(Pixel coordinate grounding data)
= Beginning of Section =
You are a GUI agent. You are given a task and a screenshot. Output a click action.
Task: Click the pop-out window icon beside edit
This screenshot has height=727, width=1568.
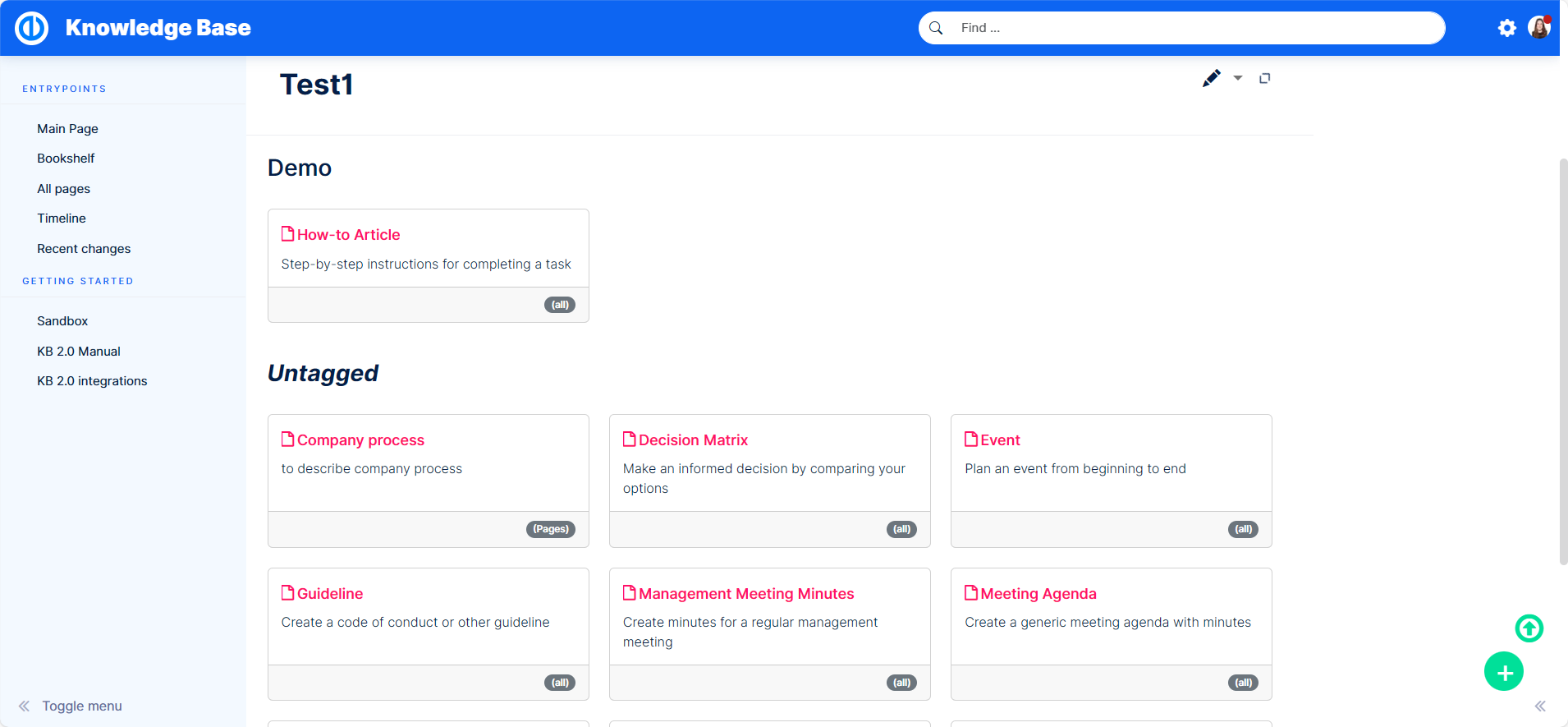[x=1265, y=78]
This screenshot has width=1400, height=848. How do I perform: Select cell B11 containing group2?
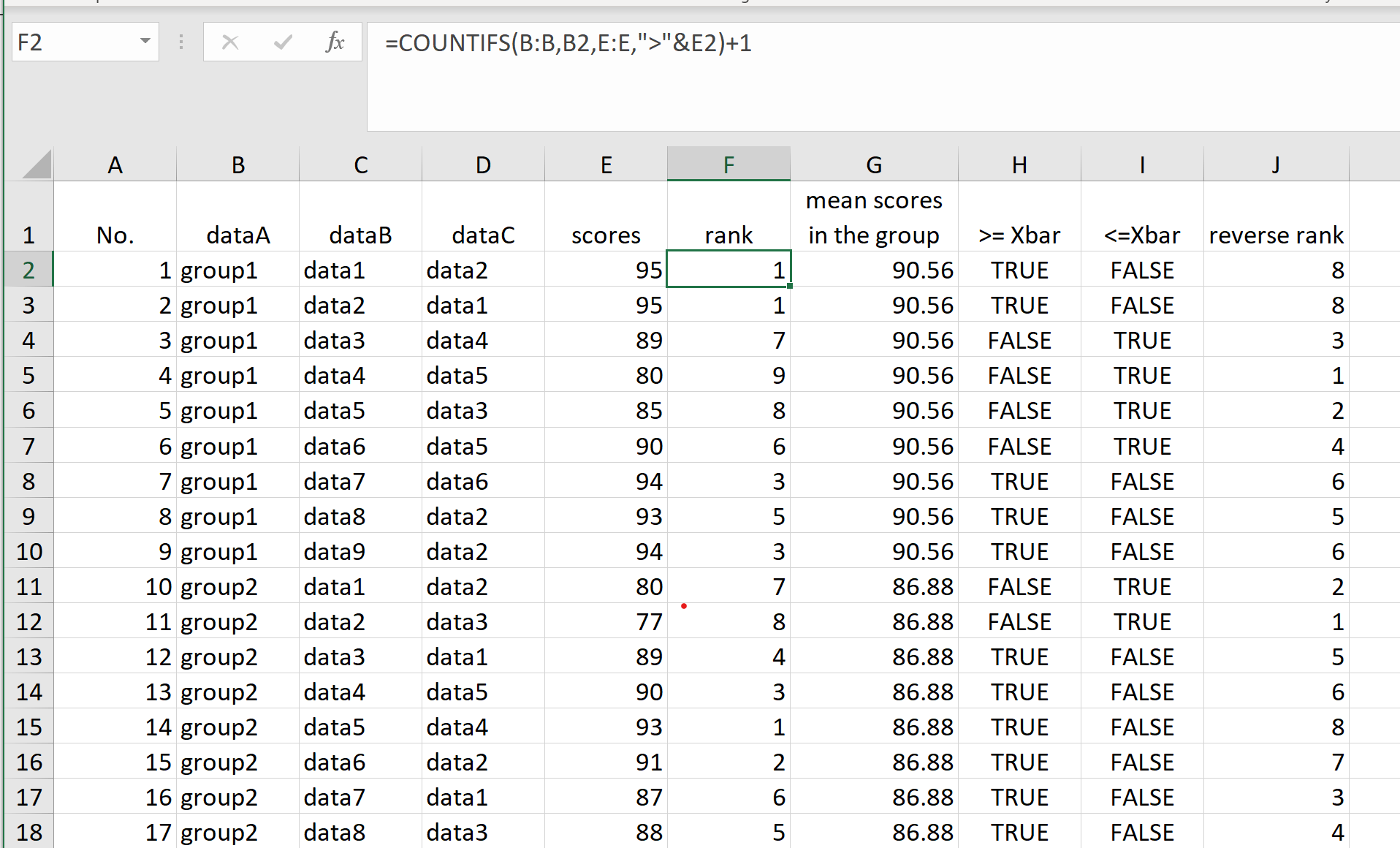pos(237,586)
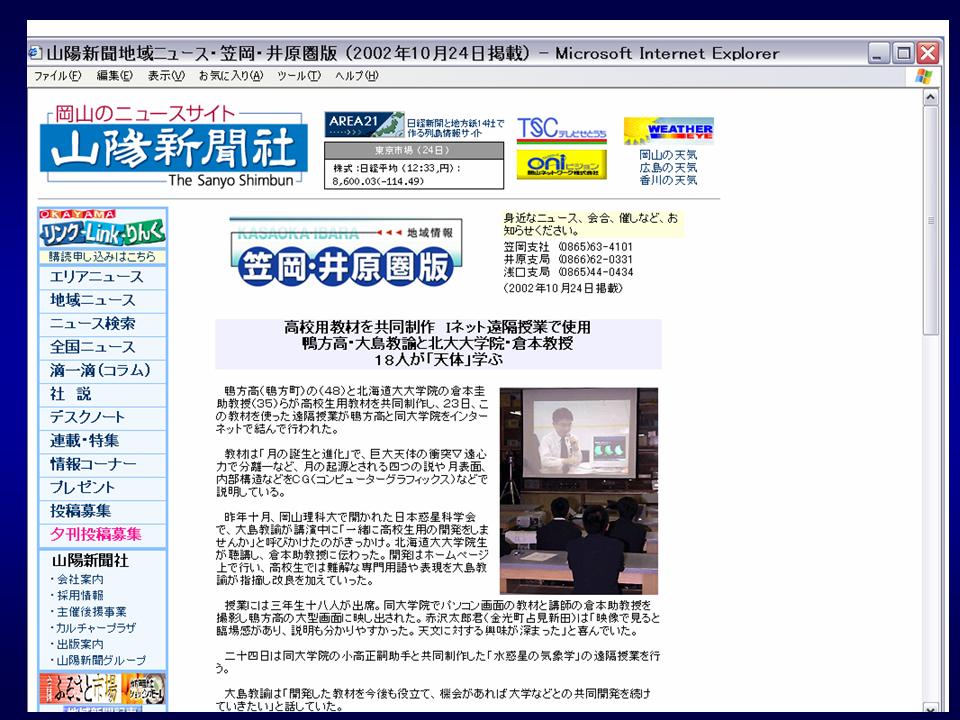Open the ニュース検索 sidebar link
960x720 pixels.
(93, 324)
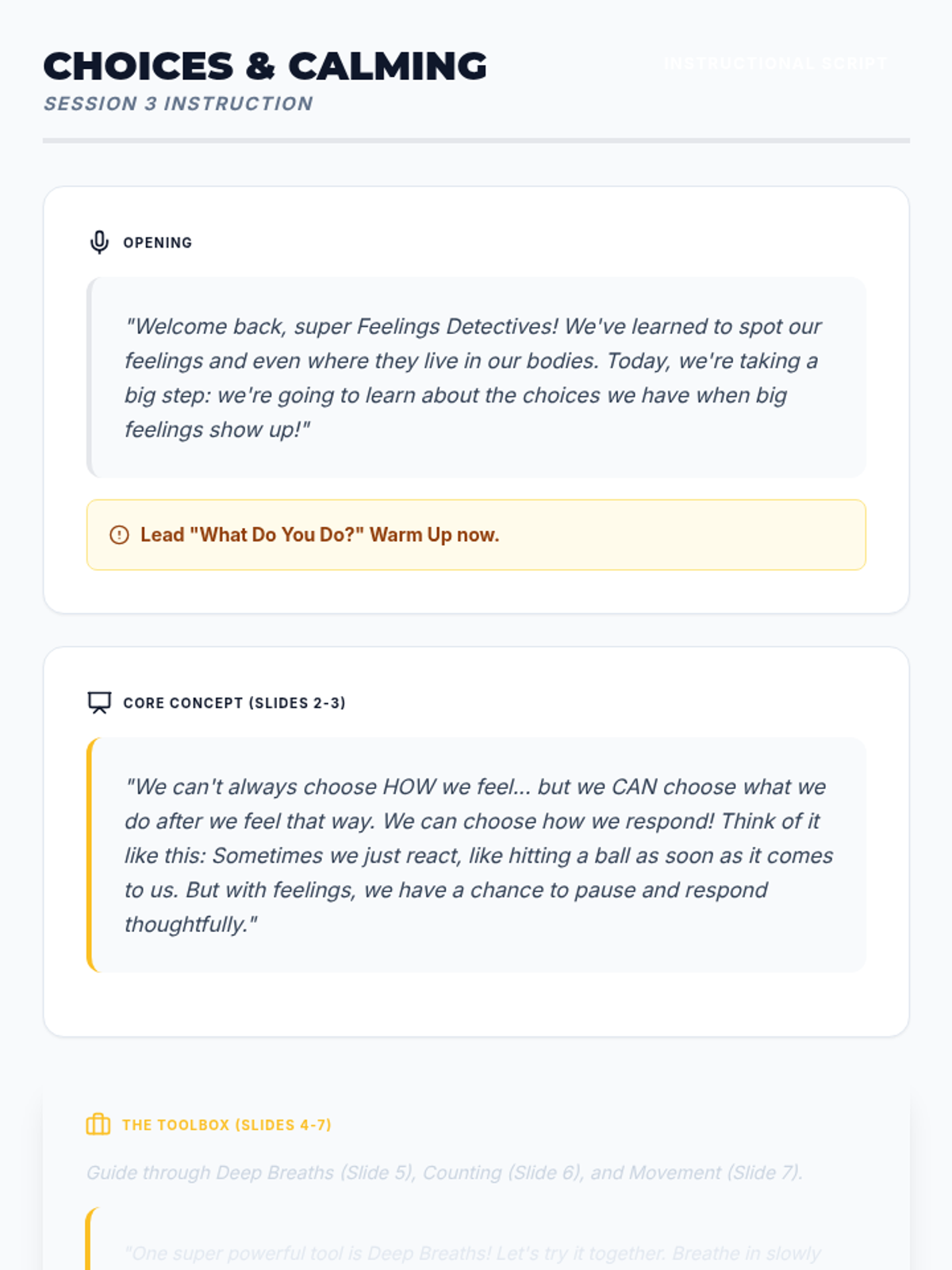Click the faded "One super powerful tool" quote

473,1253
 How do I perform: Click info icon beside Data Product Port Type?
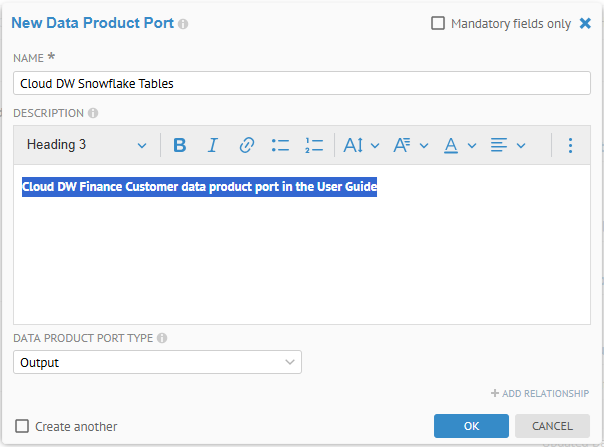(x=162, y=338)
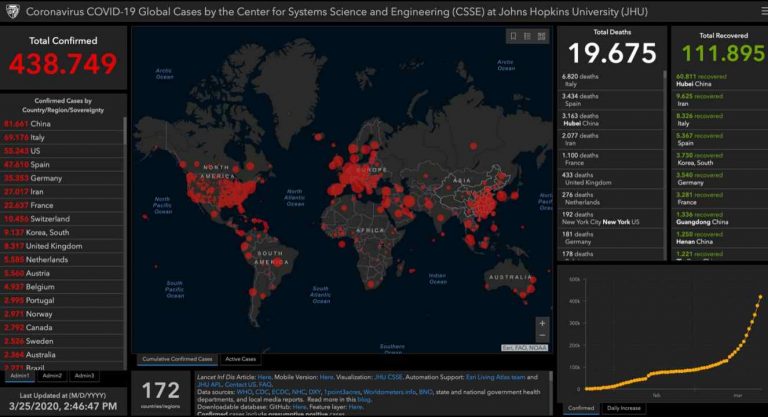Switch to the Active Cases map tab

pos(240,359)
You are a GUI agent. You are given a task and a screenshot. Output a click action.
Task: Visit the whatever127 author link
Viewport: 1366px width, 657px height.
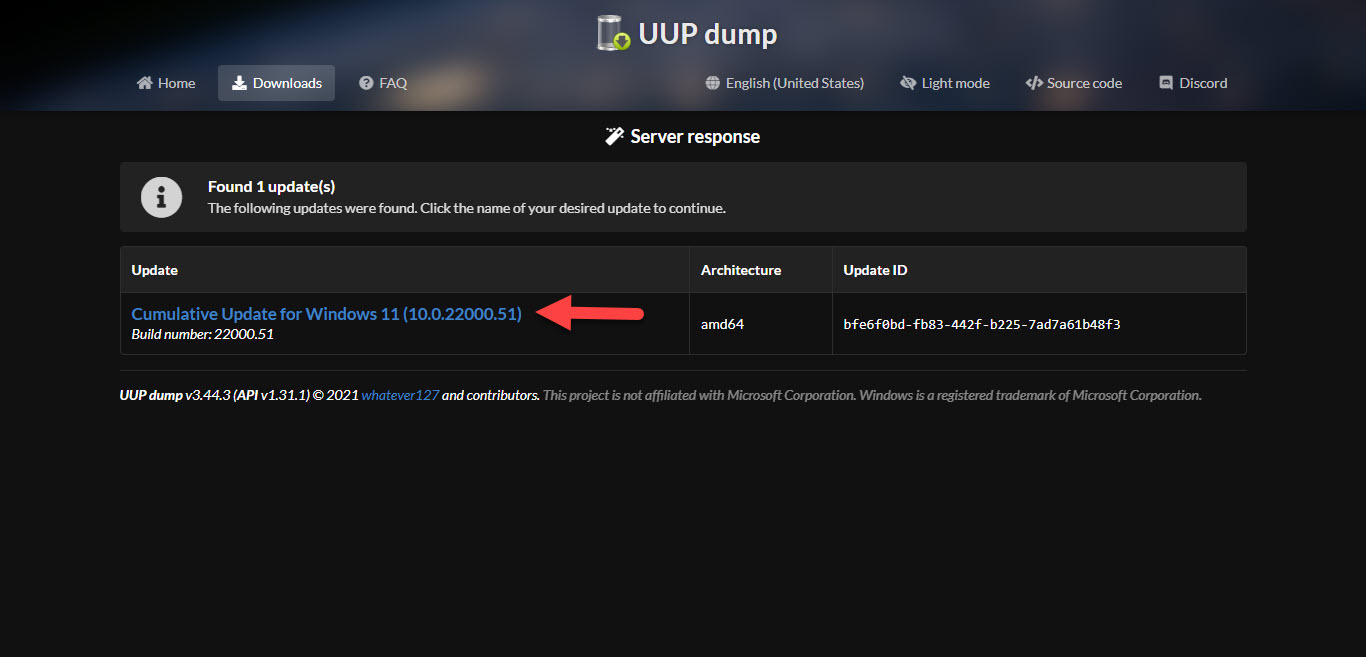400,395
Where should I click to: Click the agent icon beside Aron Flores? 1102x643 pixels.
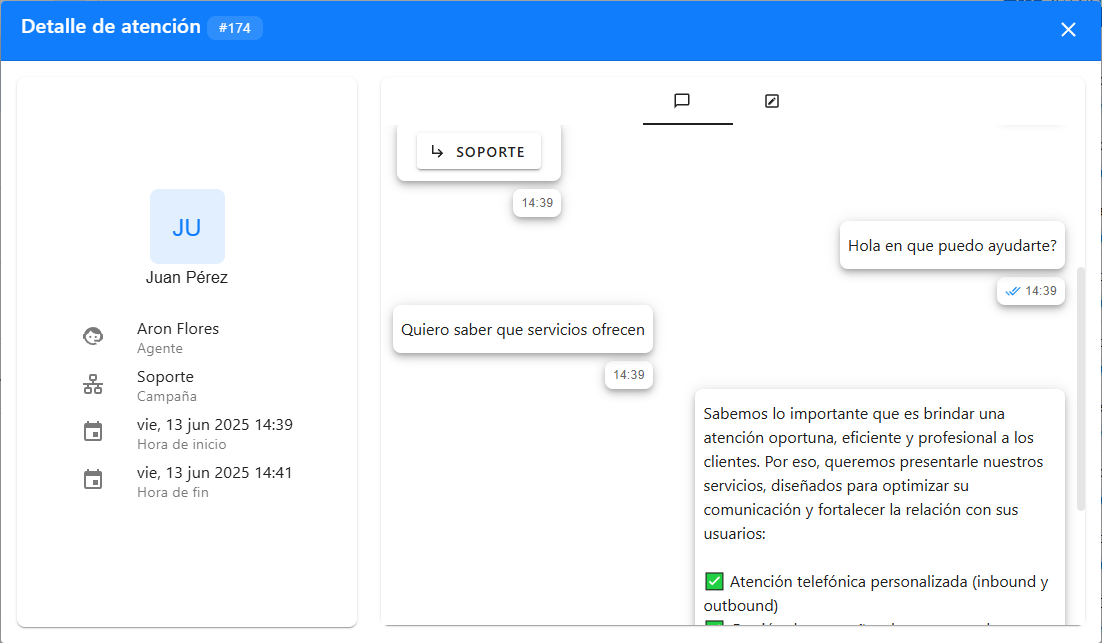(93, 336)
= End of Section =
▶ Instructions for the task
Omit the pictures. Transcribe every record exactly.

▶ Response area
You are a GUI agent. You are given a task and a screenshot. Output a click action.
Task: Click the pop-out window icon beside edit
This screenshot has height=727, width=1568.
[x=1265, y=78]
This screenshot has width=1400, height=848. How do I perform: Select cell B11 containing group2?
pos(237,586)
Open the ニュース検索 sidebar link
960x720 pixels.
(93, 324)
Click the faded "One super powerful tool" quote

473,1253
 How do I perform: Click info icon beside Data Product Port Type?
(x=162, y=338)
Switch to the Active Cases map tab

pos(240,359)
You are a GUI agent. You are given a task and a screenshot. Output a click action.
Task: Visit the whatever127 author link
Viewport: 1366px width, 657px height.
400,395
Where should I click to: Click the agent icon beside Aron Flores? 1102x643 pixels.
(93, 336)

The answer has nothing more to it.